Но теперь я должен рассказать о своей вине перед Грифиусом.
Вот мой перевод его сонета, печатавшийся массовыми тиражами десятки раз, неоднократно одобренный критикой (перевод был сделан в 1961 году):
Прошло семнадцать лет. Для меня произошло крушение мира. Июльской ночью 1978 года я сопоставлял свой перевод с подлинником. Вот из чего состоит текст Грифиуса:
«Мы теперь полностью и даже более чем полностью обложены армиями. Орды наглых народов, беснующаяся труба, жирный от крови меч, гремящая картечь пожрали наш пот, наш труд и наши припасы. Башни стоят в огне, церковь переобращена, ратуша повергнута в ужас, сильные зарублены, девы опозорены, и куда ни кинешь взгляд, повсюду огонь, чума и смерть, пронизывающие душу и ум. Здесь через укрепления и города беспрестанно течет свежая кровь. Уже минуло трижды шесть лет с тех пор, как наши реки, отяжеленные множеством трупов, текут замедленно. Но я еще умалчиваю о том, что хуже, чем сама смерть, что ужаснее чумы, пожаров и голода, что теперь сокровища души у многих разграблены…»

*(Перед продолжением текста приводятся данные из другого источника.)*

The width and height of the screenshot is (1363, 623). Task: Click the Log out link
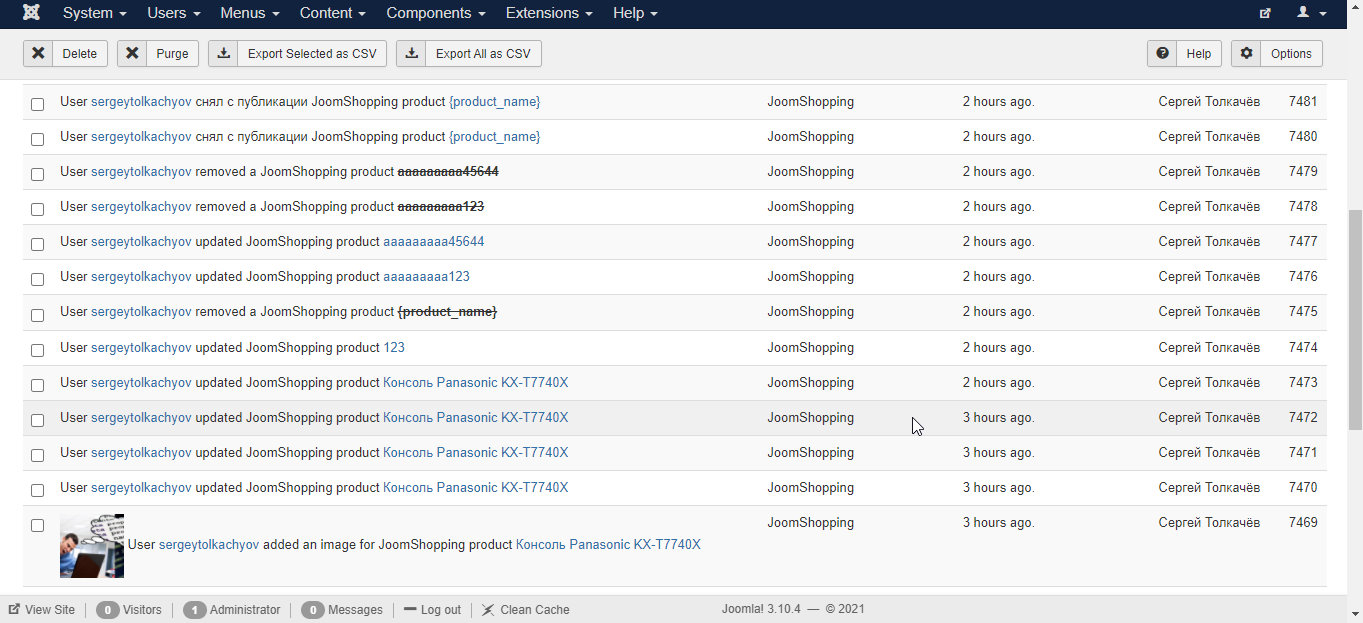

Все вдруг осветилось, как при вспышке молнии. Беда моего перевода, в котором соблюдены и размер подлинника, и система рифмовки, который почти точен и примерно воссоздает ту же картину и ту же мысль, что и в подлиннике, состоит в приблизительности, в какой-то высшей неточности, особенно противной оттого, что перевод внешне благозвучен и в целом даже удачен.
Вчитываясь, я сначала обратил внимание на разницу в числах. У Грифиуса — «трижды шесть лет», а у меня — «восемнадцать».
3x6=18 — в математике. А в поэзии? Может быть, трижды шесть равно бесконечности?
Шестилетие — мера длины времени.
Бывает, минута кажется вечностью. Бесконечно долог год. Год за годом. Шесть лет войны. Потом — еще раз шесть лет. Нет конца: снова шесть лет. И опять мучительно медленно тянется новое шестилетие.
Грифиус был выдающимся математиком. Он знал внутренний смысл чисел.
Посреди медлительного времени едва текут заваленные, забитые трупами реки.
У меня — «забиты трупами отравленные реки». Есть имитация барочной звукописи (три-три), но картины остановившегося времени нет.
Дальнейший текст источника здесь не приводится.